The lambda includes cudaDeviceSynchronize() so the GPU finishes before the timer stops. Warmup lets caches, TLBs, and steady-state behavior settle.

Computing TFLOPS¶

For dense C = A × B with shapes (M, K) and (K, N), each of the M × N output elements requires K multiply-add pairs. A multiply-add counts as two FLOPs (one multiply, one add — often a single FMA instruction):

FLOPs = 2 × M × N × K

For an 8192³ GEMM: 2 × 8192³ = 1,099,511,627,776 ≈ 1.1 TFLOP of work per kernel call.

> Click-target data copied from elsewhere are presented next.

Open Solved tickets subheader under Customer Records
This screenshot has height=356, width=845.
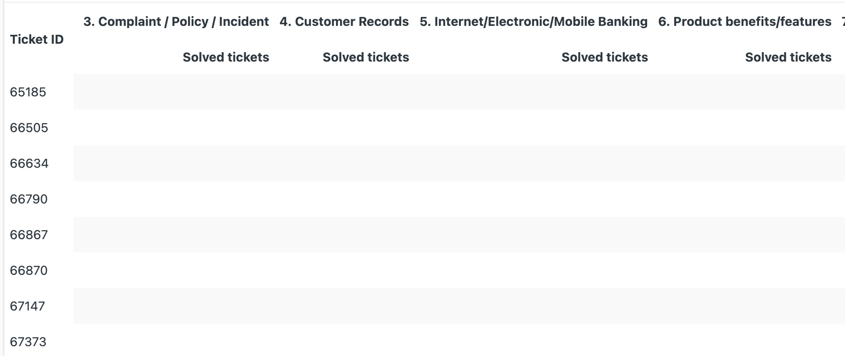366,57
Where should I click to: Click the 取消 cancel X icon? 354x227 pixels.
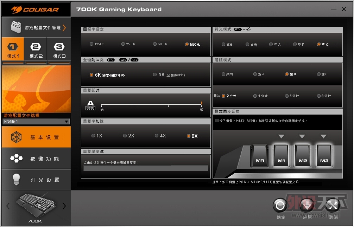pyautogui.click(x=332, y=206)
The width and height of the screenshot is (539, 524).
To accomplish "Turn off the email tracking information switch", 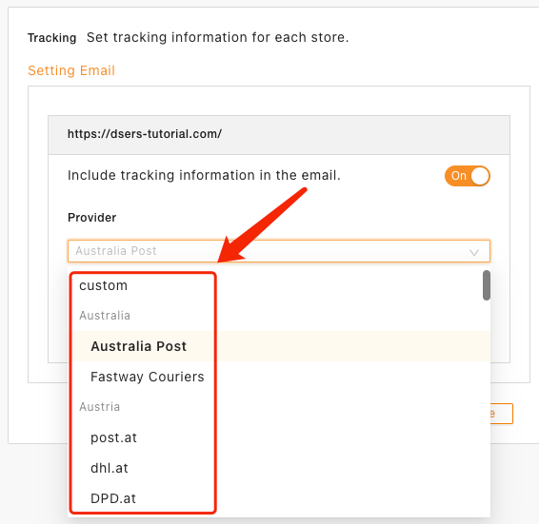I will point(468,176).
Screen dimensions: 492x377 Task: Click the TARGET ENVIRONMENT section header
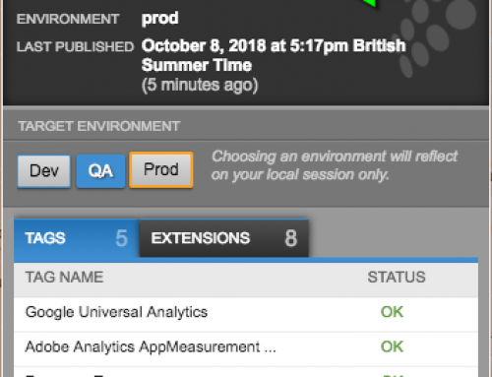[x=99, y=126]
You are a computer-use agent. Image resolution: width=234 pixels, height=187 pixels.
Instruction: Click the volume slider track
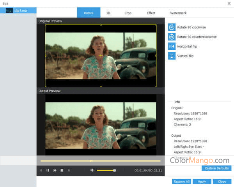click(105, 170)
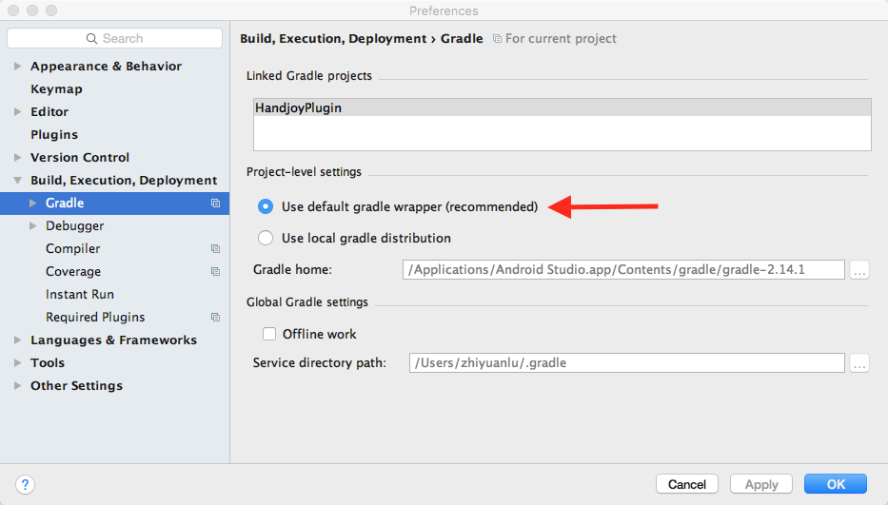Click project-level icon beside Coverage item
The height and width of the screenshot is (505, 888).
pos(215,272)

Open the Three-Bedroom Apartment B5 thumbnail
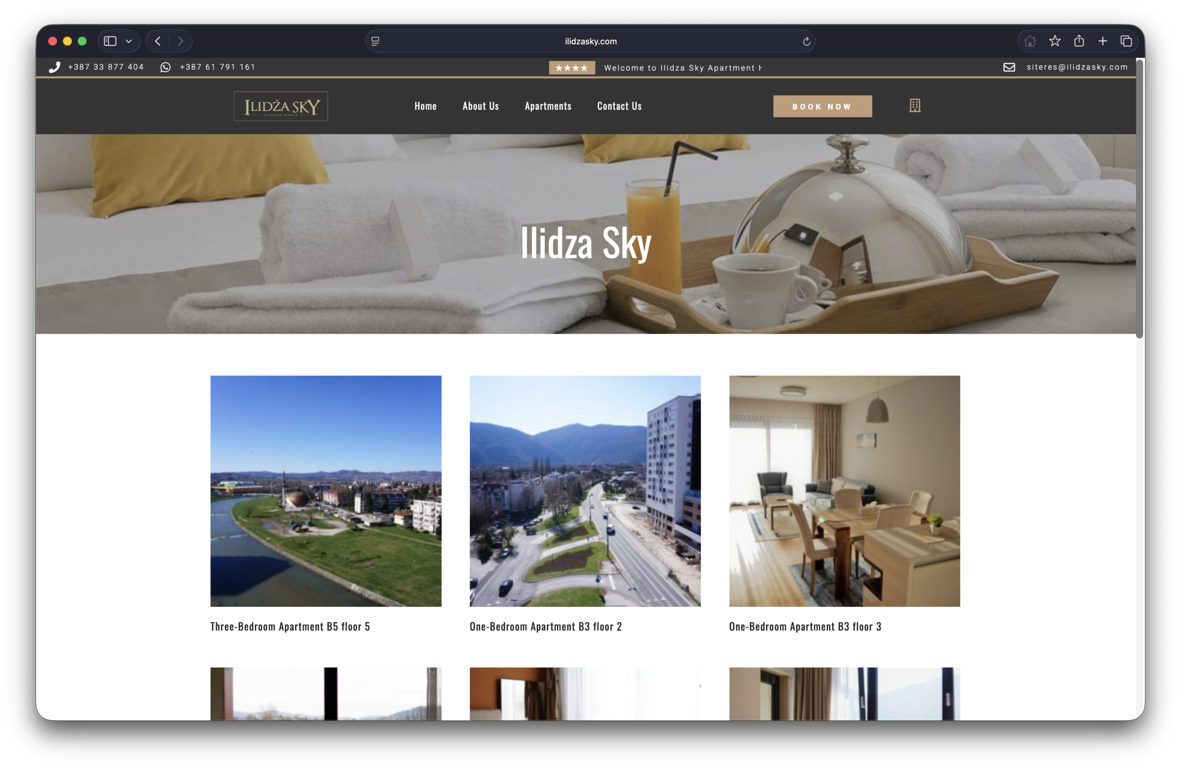coord(326,490)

With the measured average time:

double flops = 2.0 * double(M) * double(N) * double(K);
double tflops = (flops / (avg_ms / 1000.0)) / 1e12;
std::cout << "TFLOPS: " << tflops << "\n";

Sparse variants count effective multiply-adds for nonzeros. If a benchmark documents FLOPs differently (e.g. MACs as one op), align with that host program's formula.

Hardware Efficiency¶

TFLOPS alone is meaningless without a ceiling. The benchmarks print efficiency as a fraction of the documented GPU peak:

double eff = (tflops / H800_PCIE_PEAK_F16_TFLOPS) * 100.0;
std::cout << "HW efficiency: " << eff << "%\n";

Reference peaks for H800 PCIe:

Constant	Value	Use
`H800_PCIE_PEAK_F16_TFLOPS`	1513 TFLOPS	FP16 dense
`H800_PCIE_PEAK_F8_TFLOPS`	3026 TFLOPS	FP8 dense

These are theoretical peaks; real kernels rarely hit 100%. In the case studies, we compare against cuBLAS on the same hardware (~380 TFLOPS for FP16 dense at 8192³) as a practical ceiling. Use the same peak constant before and after a change — you are comparing deltas, not final grades.

Environment Variables¶

Variable	Default	Effect
`CROQTILE_TIMING_WARMUP`	`10`	Warmup iterations (0 disables)
`CROQTILE_TIMING_REPEAT`	`500`	Timed iterations (must be > 0)
`CROQTILE_DISABLE_TIMING`	unset	Set to `1` to skip timing entirely
`CROQTILE_SKIP_VERIFY`	unset	Set to `1` to skip numerical verification

Use CROQTILE_SKIP_VERIFY=1 only when you trust correctness. A fast wrong kernel sends the optimization search backward — always re-enable verification after changing data layout, precision, or tiling.

Compile and Run¶

Performance .co files are built through the Croqtile driver. A typical invocation:

./croqtile -gs -t cute -arch=sm_90a --use-warpspec --stmatrix \
  benchmark/performance/matmul/matmul_f16_dyn_sm90.co \
  -o /tmp/matmul.cute.result && bash /tmp/matmul.cute.result --execute

Common SM90 flags: --use-warpspec, --stmatrix, --hoist-offset, --hoist-scale, --ptx-barrier, --tma-cluster-aware, --wgmma-wait-depth=N. Exact semantics live in Croqtile's CLI help. Copy the recipe from the benchmark you are reproducing, then vary one flag at a time.